[Collected data]
============================================================

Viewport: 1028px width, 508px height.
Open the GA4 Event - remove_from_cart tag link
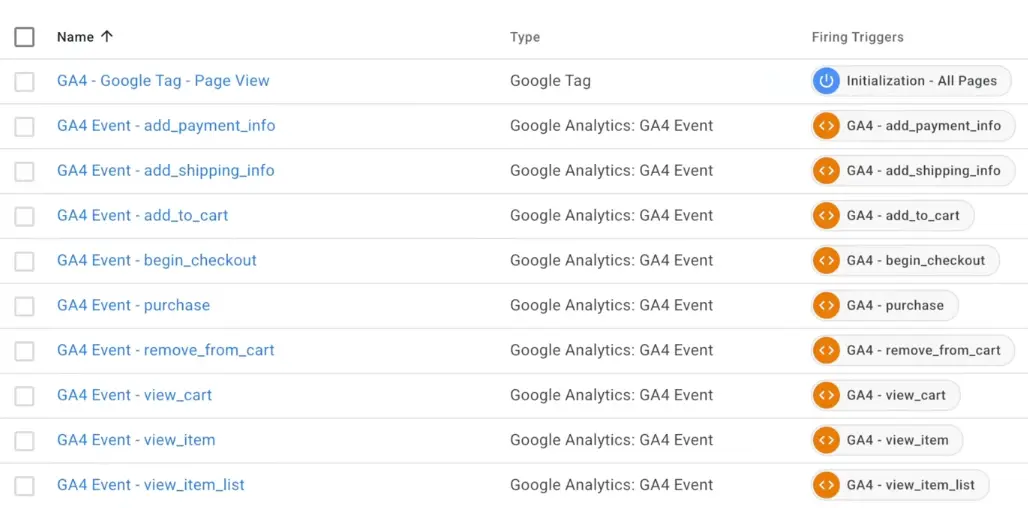pyautogui.click(x=165, y=350)
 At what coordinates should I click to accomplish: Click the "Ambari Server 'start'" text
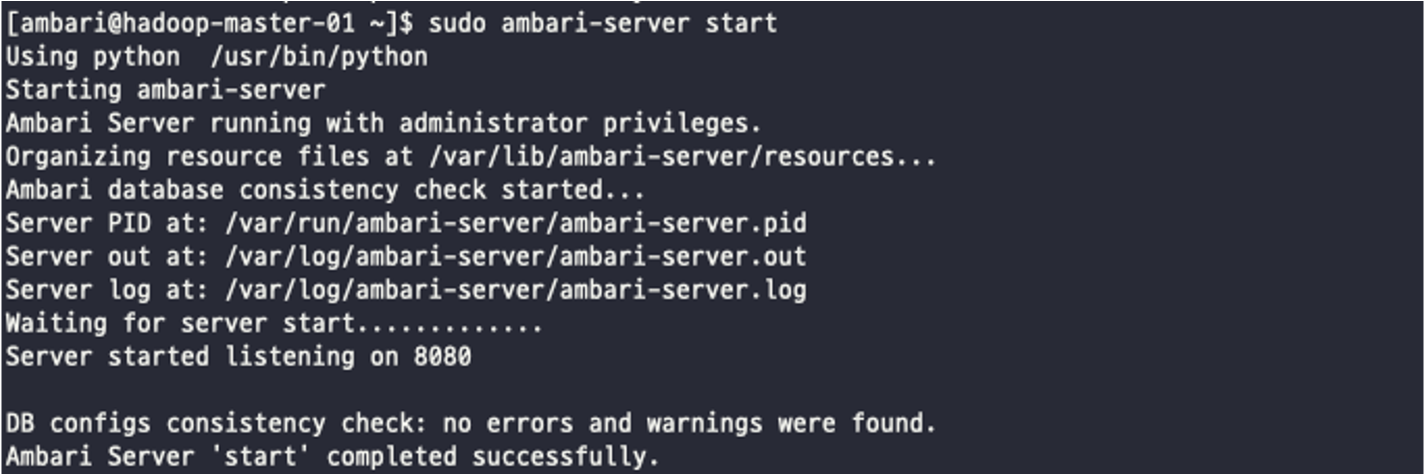tap(158, 457)
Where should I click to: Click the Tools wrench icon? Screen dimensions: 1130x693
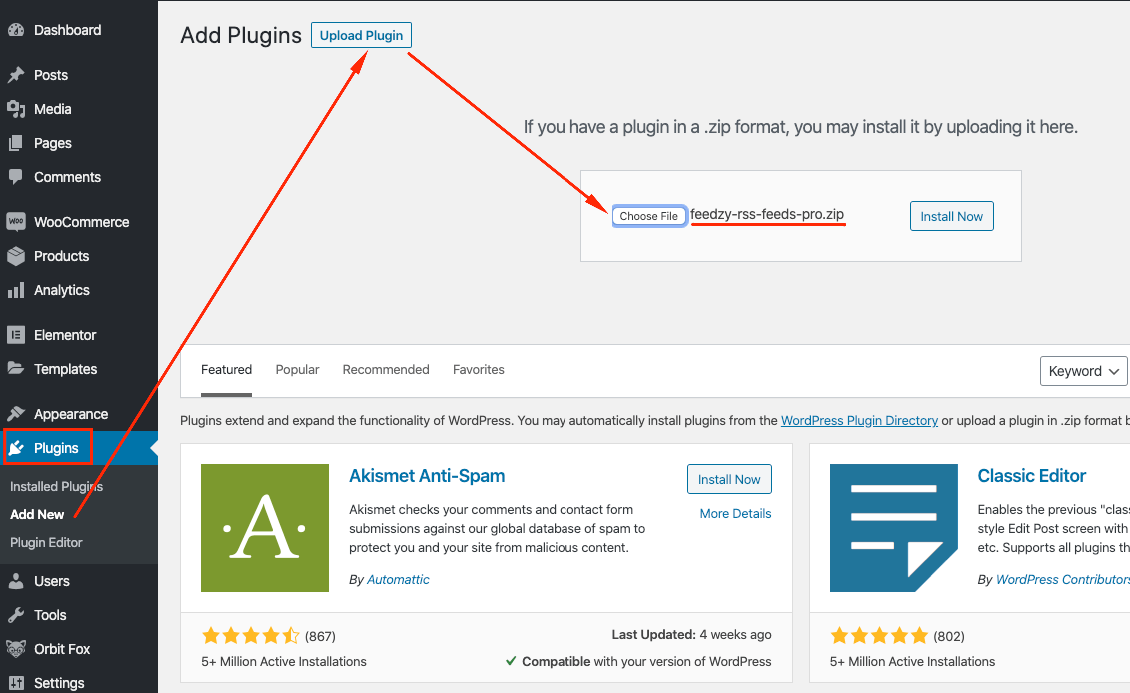pyautogui.click(x=16, y=615)
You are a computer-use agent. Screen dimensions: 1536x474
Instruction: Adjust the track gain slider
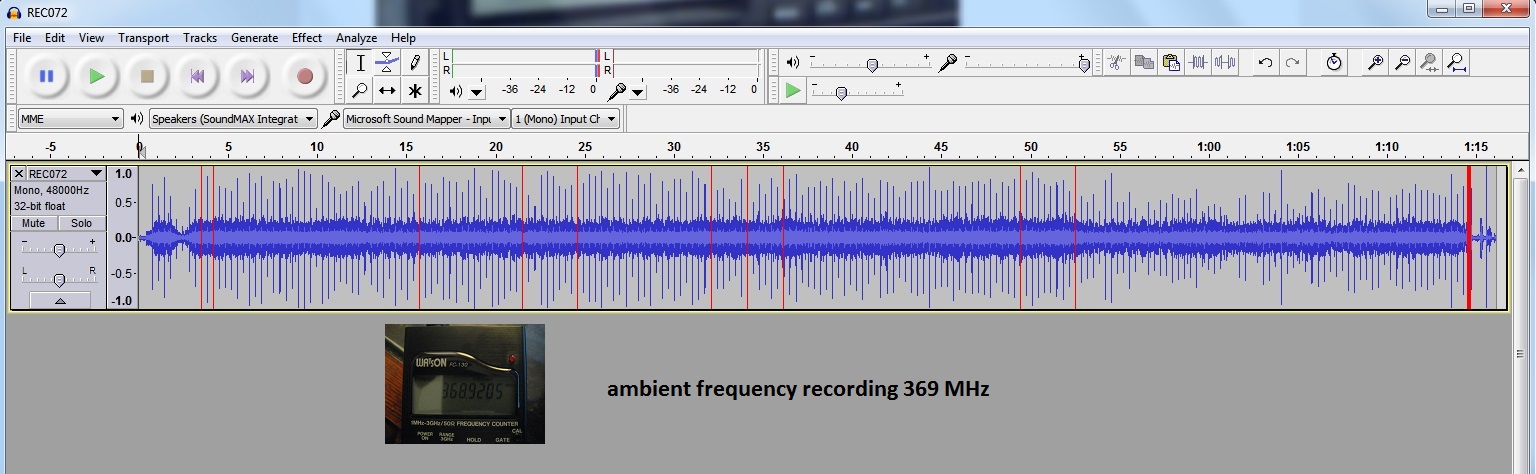click(59, 249)
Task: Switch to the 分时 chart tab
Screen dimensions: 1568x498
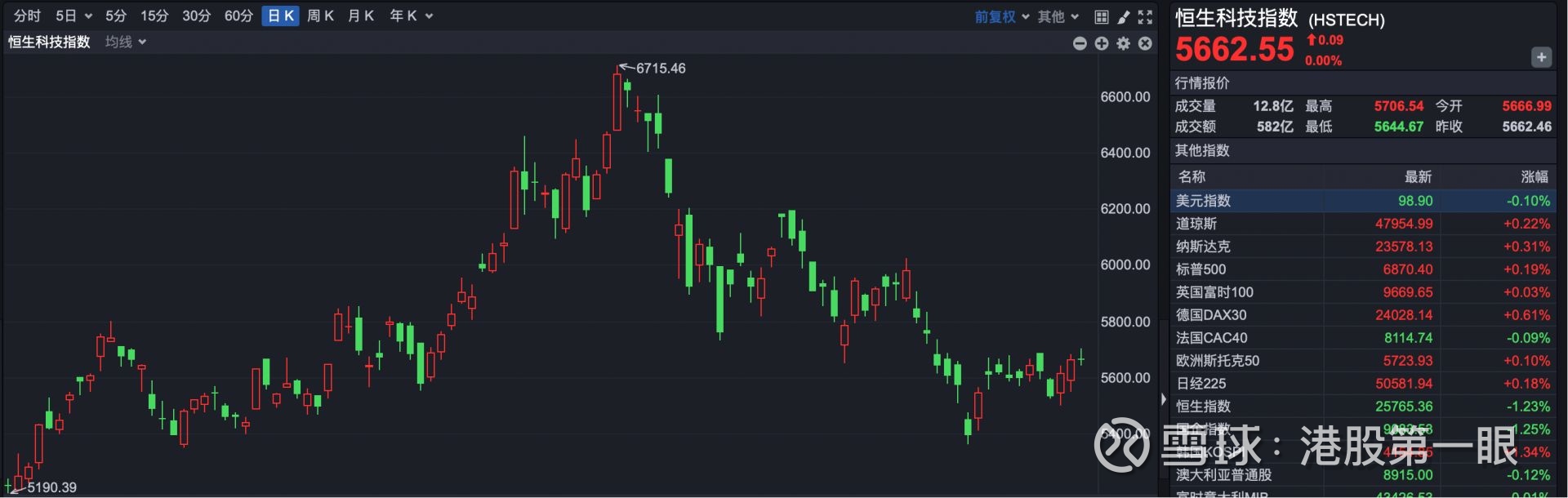Action: [27, 16]
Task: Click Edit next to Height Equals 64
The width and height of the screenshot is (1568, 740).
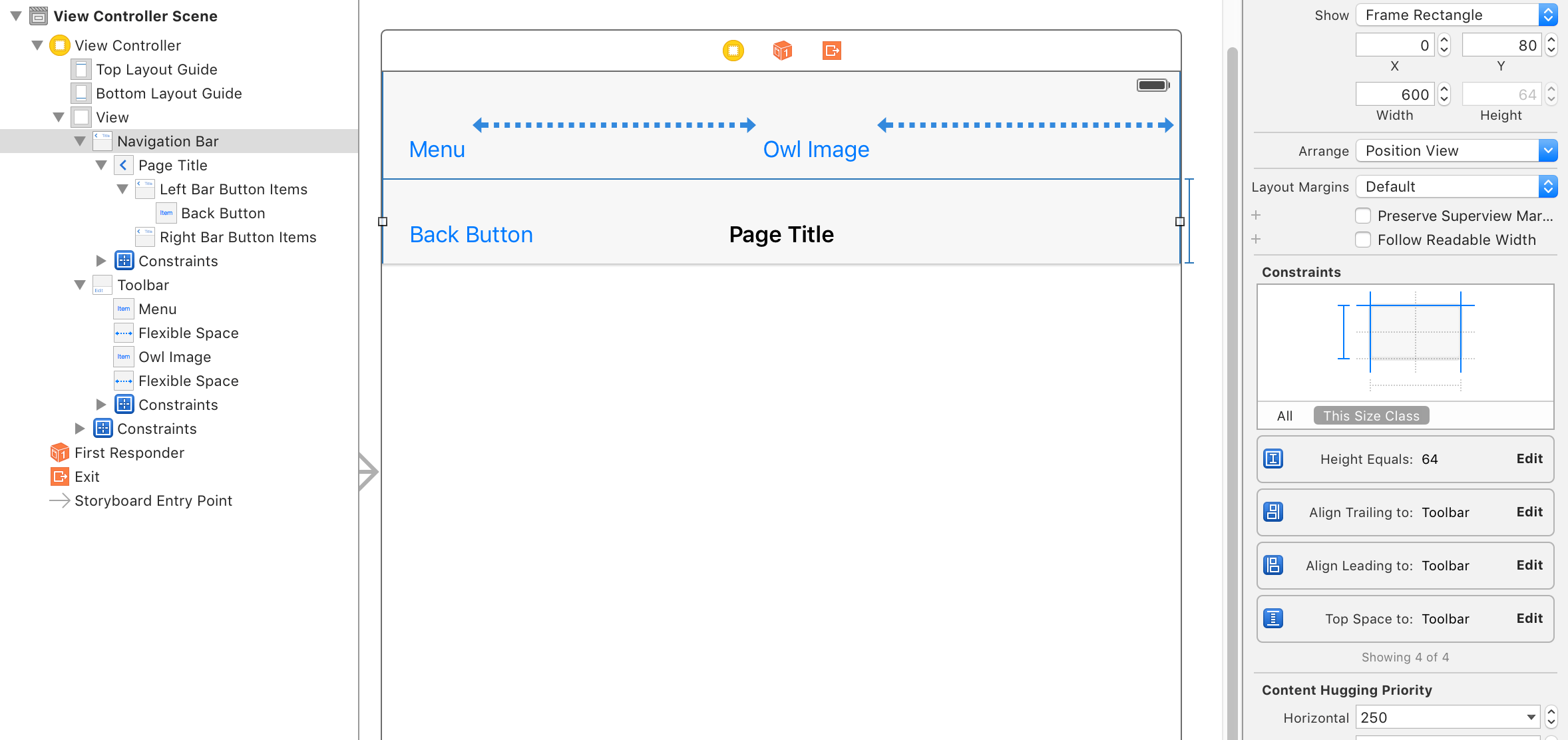Action: click(1529, 459)
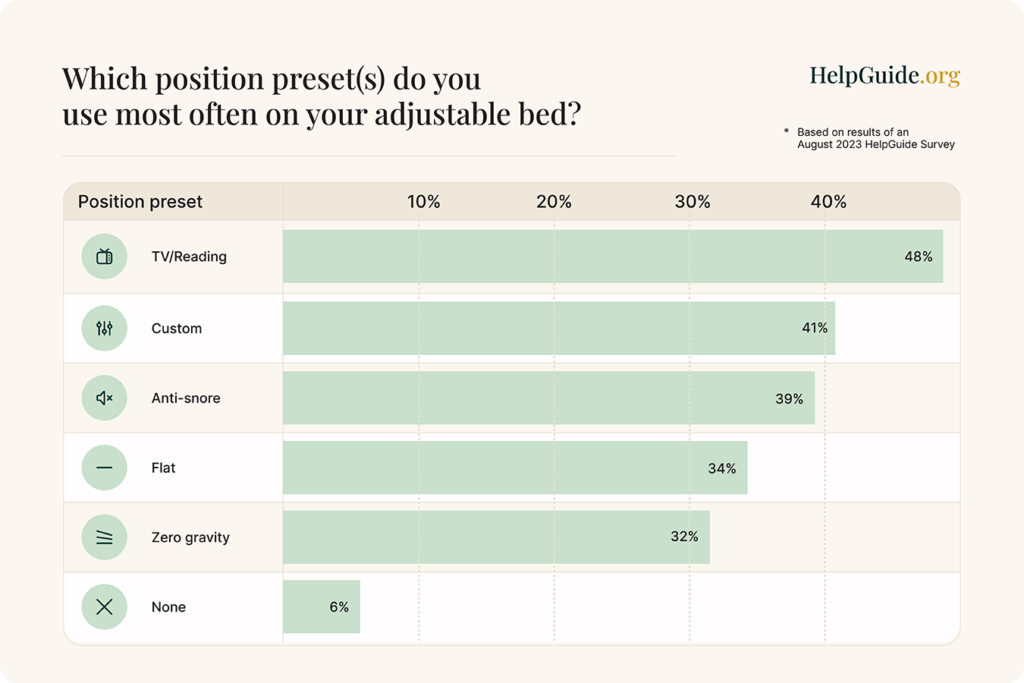Click the Position preset column header
1024x683 pixels.
[x=140, y=202]
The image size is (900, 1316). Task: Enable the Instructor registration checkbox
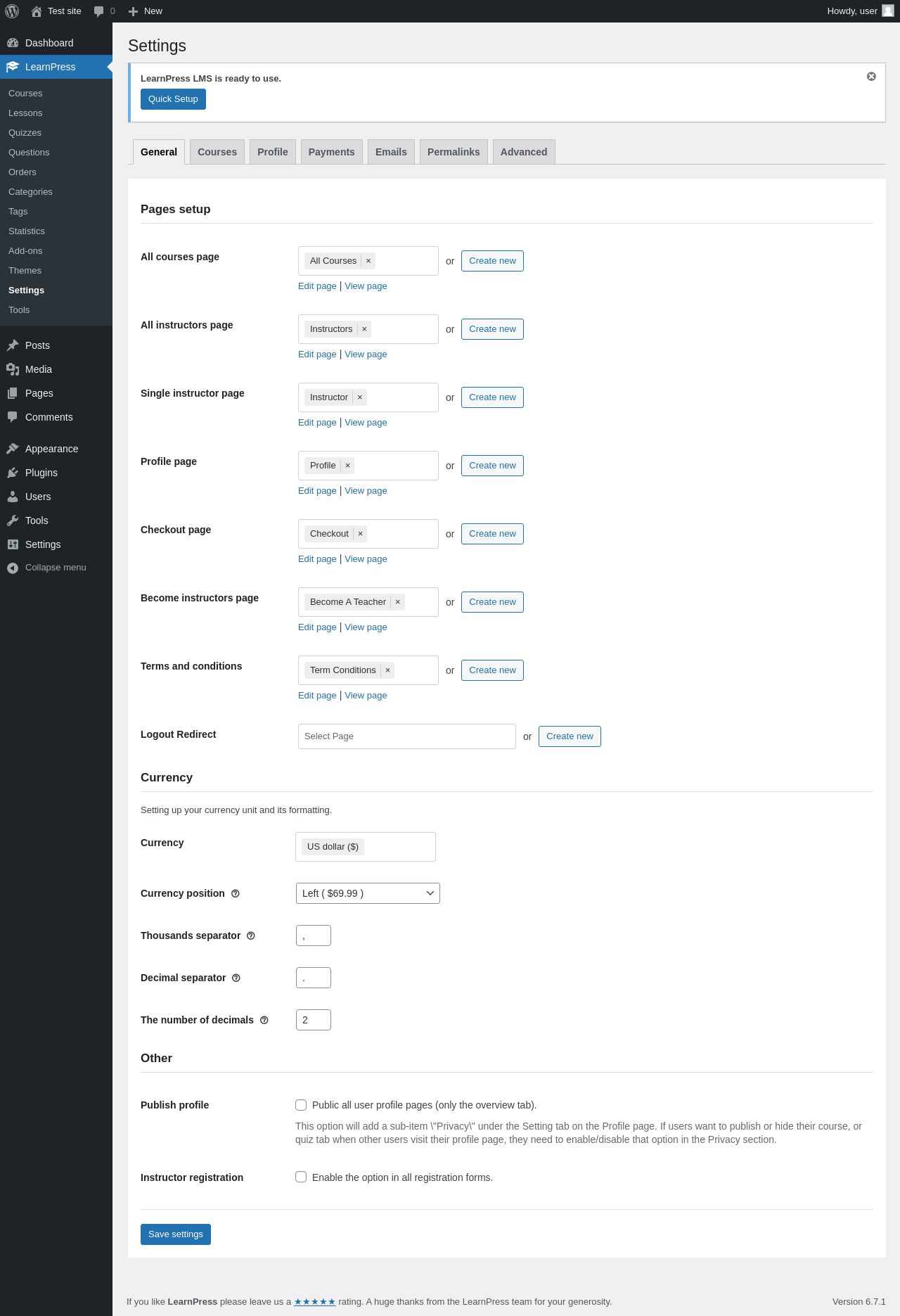301,1177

============================================================

• _WHAT THIS TASK INVOLVES_: Make a word-for-word copy of the records above, excluding all pictures.

• _WRITTEN RESPONSE_:
Viewport: 1028px width, 508px height.
Open the GA4 Event - remove_from_cart tag link
pyautogui.click(x=165, y=350)
 At what coordinates should I click to accomplish: Click the "Ambari Server 'start'" text
tap(158, 457)
Where should I click to: Click the Tools wrench icon? Screen dimensions: 1130x693
pyautogui.click(x=16, y=615)
You are a computer-use agent. Screen dimensions: 1536x474
Instruction: Adjust the track gain slider
click(59, 249)
Task: Switch to the 分时 chart tab
Screen dimensions: 1568x498
Action: [27, 16]
Task: Click Edit next to Height Equals 64
The width and height of the screenshot is (1568, 740).
Action: click(1529, 459)
Click the Position preset column header
1024x683 pixels.
[x=140, y=202]
The image size is (900, 1316). Task: Enable the Instructor registration checkbox
301,1177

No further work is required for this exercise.